Heute wird für einen großen Auftritt geprobt. Ich betrete die Musikschule und fühle ich mich wie in einer neuen Welt, von der ich vorher nicht einmal wusste, dass sie existiert. Alle Kinder holen ihre Instrumente und bereiten sich auf die Probe vor. Ich stehe am Rand des kleinen Raumes, beobachte das Geschehen, mit Staunen. Die Kinder aus der Favela ab sechs Jahren spielen mit ihren kleinen Geigen und Celli im Orchester. Der Moment ist so wahnsinnig rührend, dass ich eine Gänsehaut bekomme. Nach 12 Stunden Flug, am anderen Ende der Welt, ohne Familie und Freunde und ohne die Sprache zu verstehen, fühle ich mich plötzlich wie angekommen. Durch den vertrauten Klang der Geigen, von Musikstücken, die ich sogar kenne, fühle ich mich ein bisschen wie zu Hause. Drei Tage später, am Tag der großen Präsentation „10 Jahre Escola de Música Monte Azul“, bin ich immer noch sprachlos. Der Fußballplatz der Favela ist farbenfroh geschmückt und mit Familien und Mitarbeitern von Monte Azul gefüllt. Die Schüler der Musikschule betreten den Platz und beginnen ihre Präsentation. Das Publikum ist begeistert und ich weiß: An diesem wunderbaren Ort werde ich viel für mein Leben lernen.
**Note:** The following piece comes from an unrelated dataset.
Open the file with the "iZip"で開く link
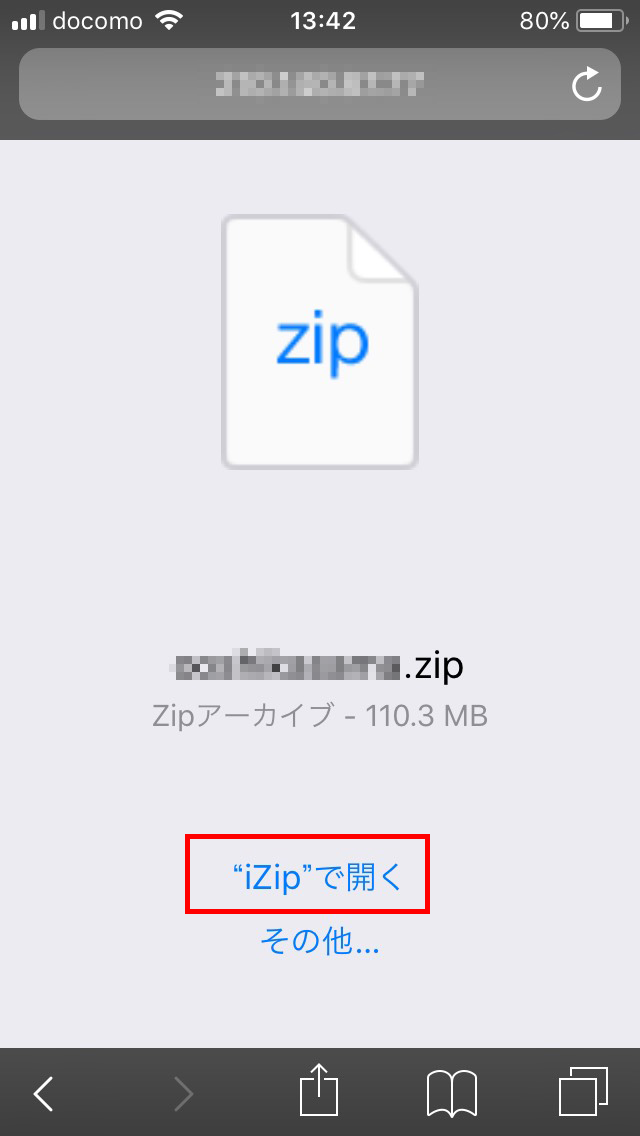The height and width of the screenshot is (1136, 640). click(x=317, y=878)
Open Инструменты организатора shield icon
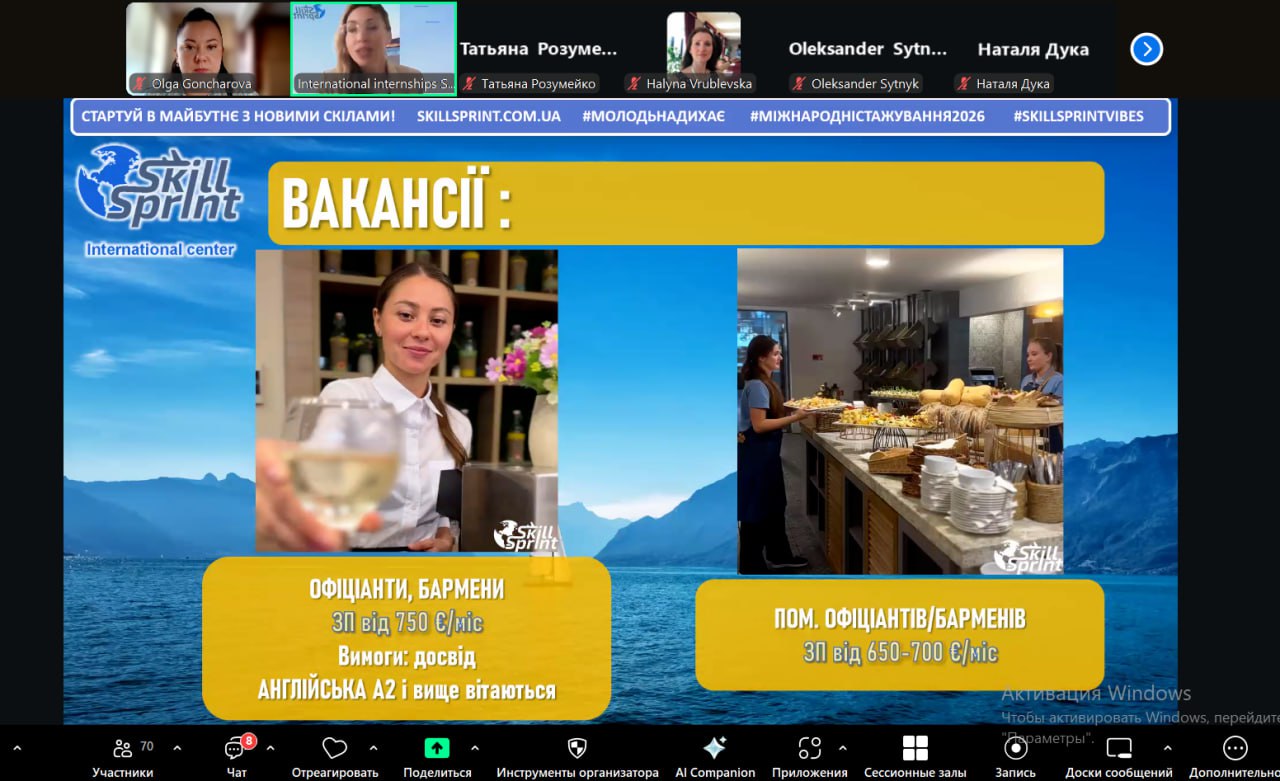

Und damit werde ich recht haben.
In den ersten Tagen lerne ich mit Händen und Füßen zu kommunizieren. Ich lerne das brasilianische Essen kennen (natürlich immer mit Reis und Bohnen kombiniert – das ist klar). Jeden Tag lerne ich neue Wörter auf Portugiesisch, wie „silêncio, por favor“, „vamos fazer aulas“. Ich lerne alleine zu leben und alleine auf neue Leute zuzugehen. Dabei bemerke ich, dass die Brasilianer viel gastfreundlicher sind und verstehe: Es ist völlig okay Fehler zu machen.
Zu Beginn beobachte ich sehr viel. Ich beginne denn täglichen Rhythmus der Kinder zu verstehen. Und ich sehe, wie viel Mühe die Erzieher*innen in ihre Arbeit stecken. Ich schaue begeistert zu, wie Tammy, die Geigenlehrerin, den kleinsten Kindern das Geigenspiel beibringt. Ich sehe, wie alle Lehrer*innen stets mit den Kindern auf Augenhöhe bleiben.
Jeder Tag ist wie eine Achterbahn der Gefühle. In einem Moment bringt mich ein Kind zum Lachen, im nächsten Moment bin ich traurig über eine Lebensgeschichte eines Kindes. Manchmal fühle ich mich völlig überfordert und manchmal bin ich stolz auf das, was ich schon erreicht habe. Manchmal habe ich Heimweh und manchmal freue ich mich, die brasilianische Kultur kennenzulernen.
Trotz all der kleinen Hindernisse könnte ich nicht dankbarer sein für all die Erfahrungen, die ich bisher gemacht habe. All die Aufführungen und Konzerte, der Geigenunterricht, die Fortschritte der Kinder und deren Stolz darüber, die Ausflüge zum ‚Sala de São Paulo‘ und meine Teilnahme am ‚Camerata‘-Orchester. Nach einiger Zeit und mit mehr Portugiesisch-Kenntnissen übernehme ich immer mehr Aufgaben. Ich erfahre mehr über die Lebensgeschichten der Kinder und das Projekt Monte Azul. Jeden Tag übe ich mit den Kindern Geige, spiele Fußball, bastle mit der Gruppe und gewöhne mich mehr und mehr an das neue Leben in Brasilien. Dabei verstehe ich jeden Tag etwas Neues.
Obwohl Brasilien so anders ist als Deutschland, gibt es eine Sache, die überall gleich ist: die ansteckende Lebensfreude von Kindern und Leidenschaft für Musik.